I am a Space Plasma Physicist studying how the weak plasma, sometimes known as the fourth state of matter, that fills the solar system, and in particular Earth’s space environment, makes seemingly empty space an incredibly complex and dynamic place.
Earth’s magnetic field acts a barrier to the solar wind, forming our magnetosphere with a bow shock upstream that slows and deflects the supersonic plasma around it. However, this is a highly dynamic and non-linear process with many complicated feedback mechanisms. These result in various transient phenomena which can have localised and even global impacts on the magnetosphere affecting the energetic particles in the radiation belts, electrical currents directed into and through the top of the atmosphere, auroral processes and launching a cacophony of different ultra-low frequency waves analogous to sound. These impacts can severely impact on our space- and ground-based technology and infrastructure, resulting in technological, economic and societal repercussions known as space weather. My research career has focused on many of these dynamical processes, investigating their origins, properties and consequences.
Here are a few of the highlights of my research career so far.
- Observational discovery, 45-years after being proposed theoretically, that the boundary of Earth’s magnetosphere resonates like the surface of a drum when struck by impulses.
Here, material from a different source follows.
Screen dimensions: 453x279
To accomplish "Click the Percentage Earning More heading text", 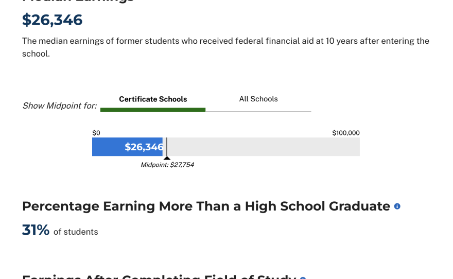I will pos(206,206).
Published in Nature Communications, this work was highlighted by NASA and covered by BBC, ABC Australia, USA Today, Scientific American, New Scientist, Xinhua and many more.
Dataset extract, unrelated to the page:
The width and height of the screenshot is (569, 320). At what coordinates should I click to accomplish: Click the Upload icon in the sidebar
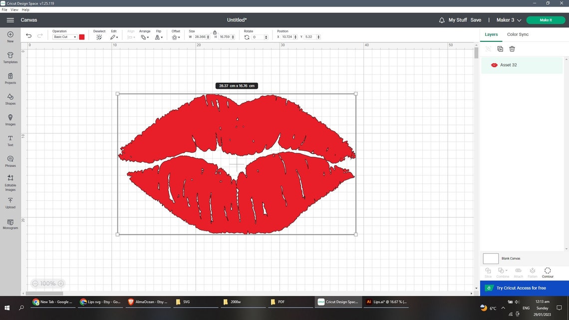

- Demonstrating that a novel form of citizen science, where high school students explore satellite data in the form of audible sound, can lead to unexpected scientific results — that decreasing-pitch “whistling” sounds occur following geomagnetic storm and are far more common that previously thought. This was highlighted by the Space Weather editor and NOAA, being covered by BBC, MSN, Forbes, IFL Science and more.
- The first comprehensive surveys of the occurrence, properties and impacts on our magnetosphere of fast jets of plasma which originate at Earth’s bow shock. These works were chosen as highlights of the NASA THEMIS mission.
- Invited member of two International Space Science Institute (Bern, Switzerland) teams.